DIRECTIONS: Please copy out every line of the listing below in which the word "width" appears.

MATERIAL FOR THIS EXERCISE:
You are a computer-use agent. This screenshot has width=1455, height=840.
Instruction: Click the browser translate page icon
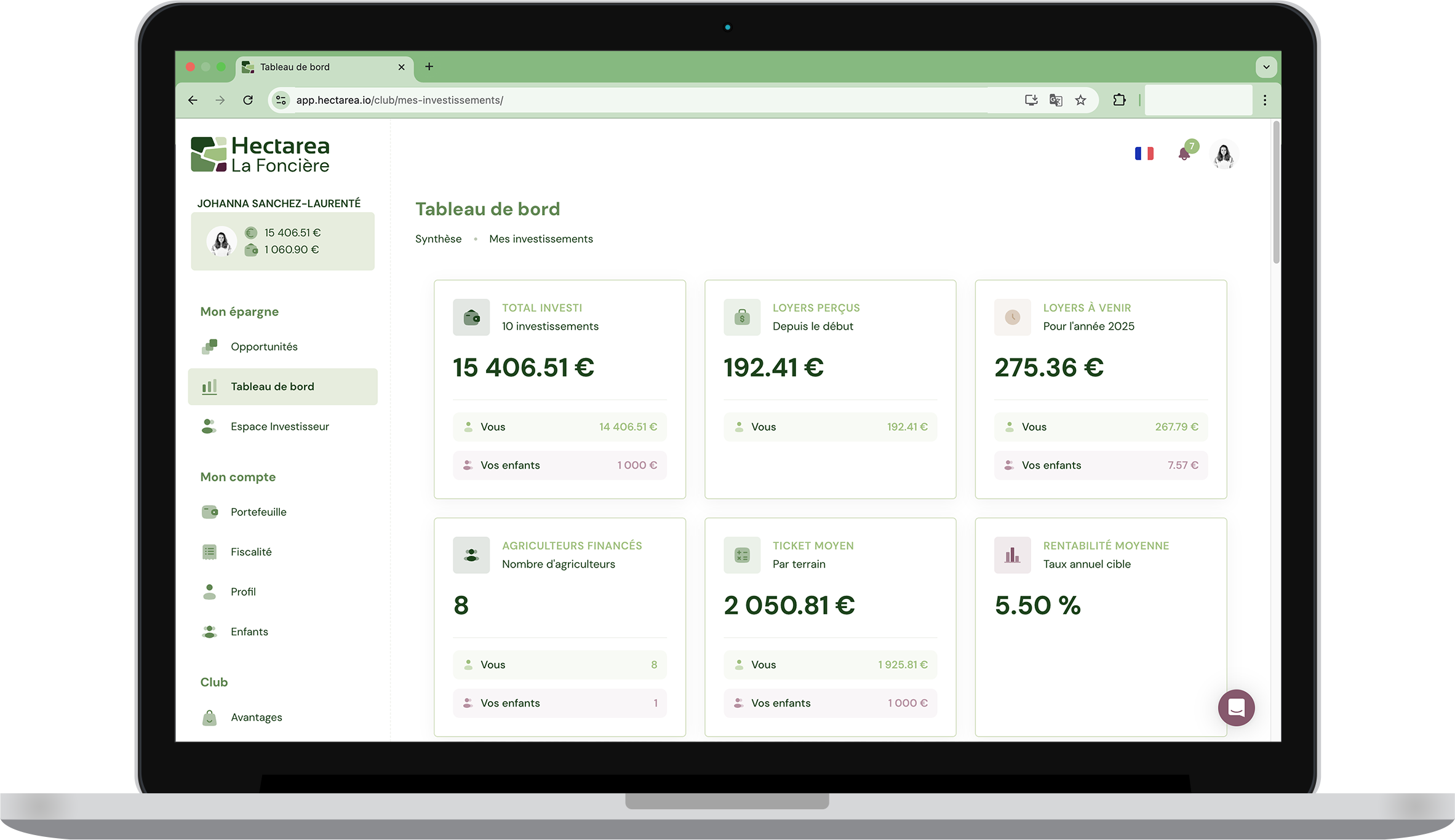(1056, 100)
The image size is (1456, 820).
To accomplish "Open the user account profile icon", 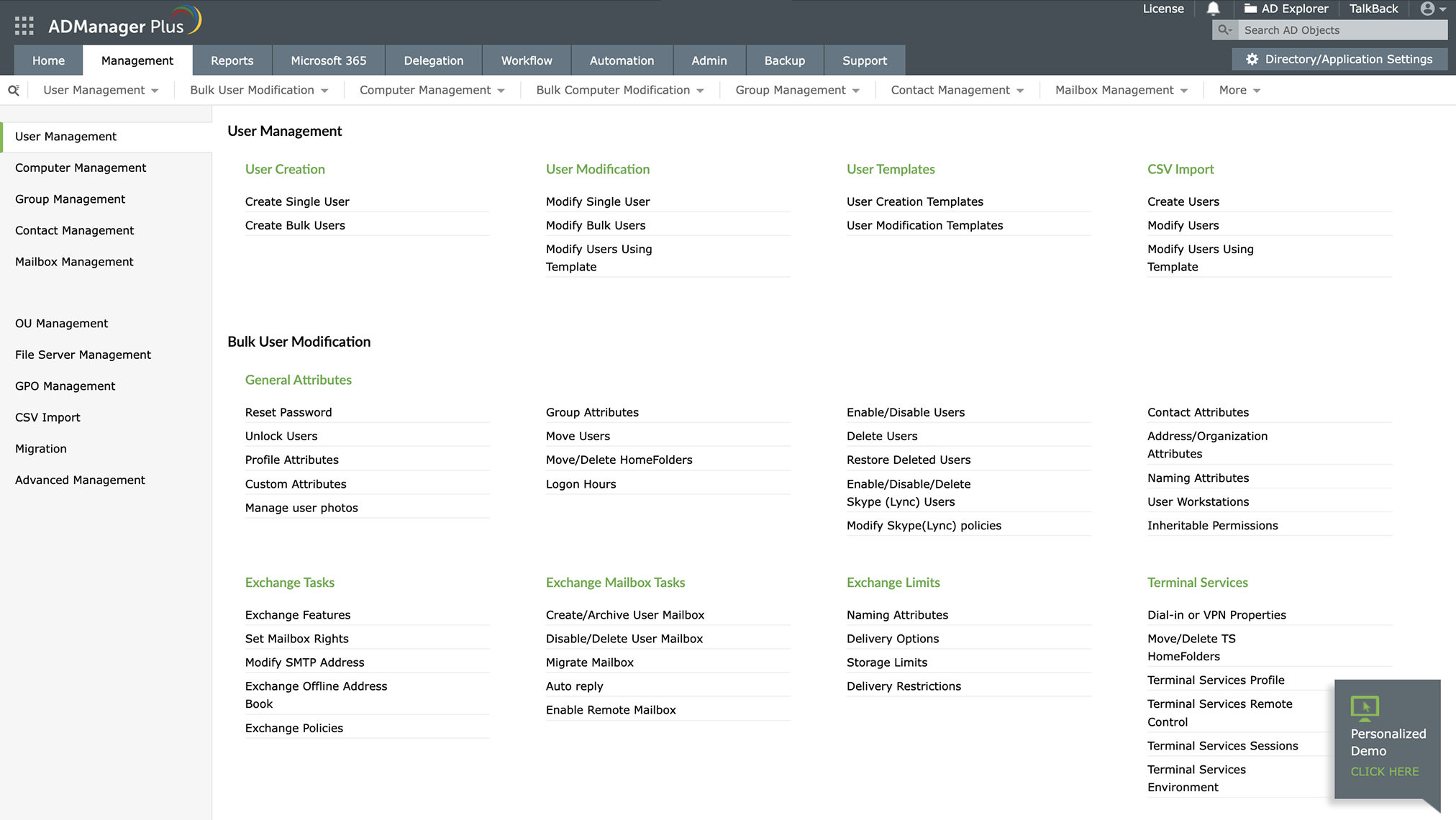I will 1427,9.
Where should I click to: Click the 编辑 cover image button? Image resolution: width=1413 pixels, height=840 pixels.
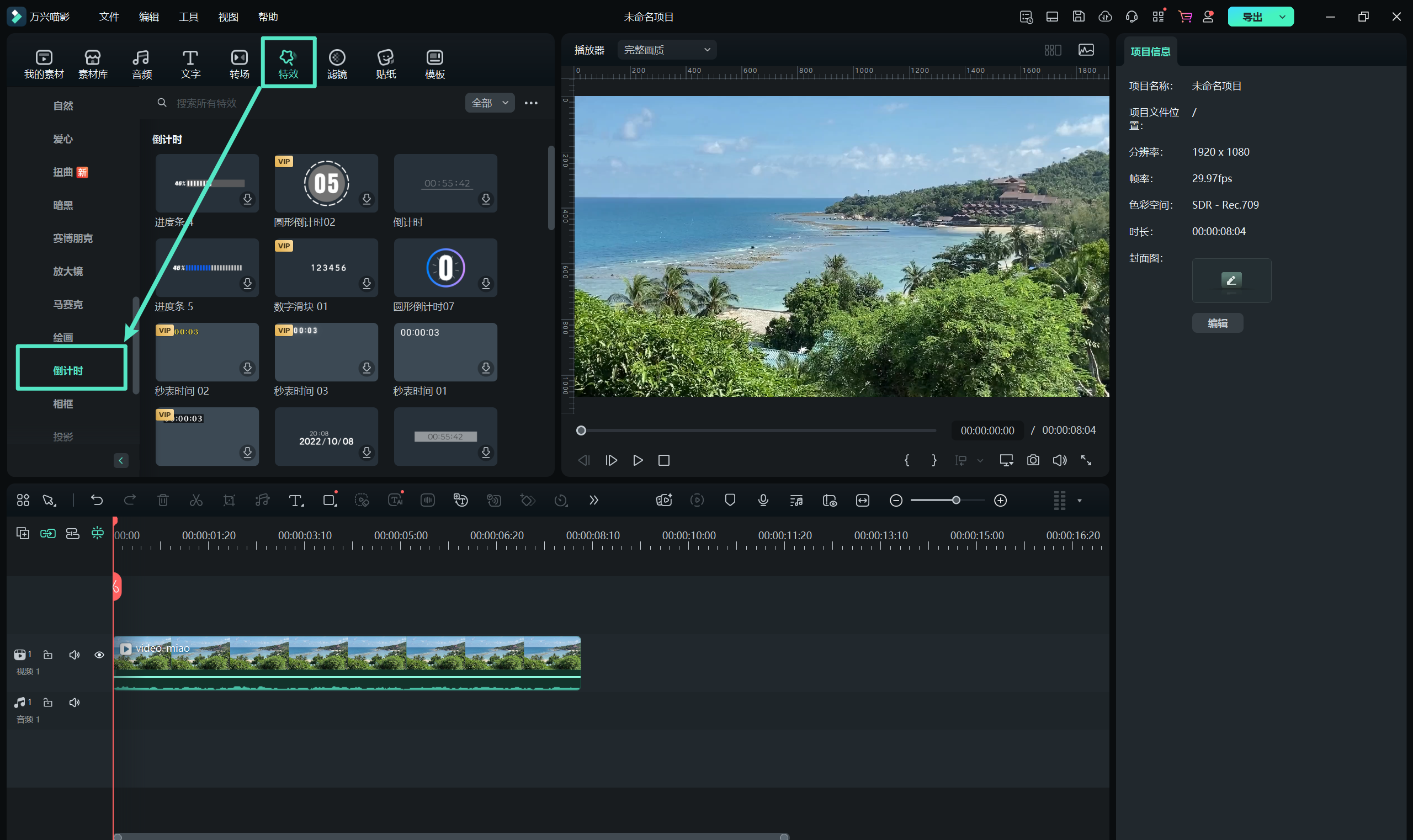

ANSWER TO THIS EXERCISE:
You are a computer-use agent. This screenshot has width=1455, height=840.
Where should I click to: Click the 编辑 cover image button? Image resolution: width=1413 pixels, height=840 pixels.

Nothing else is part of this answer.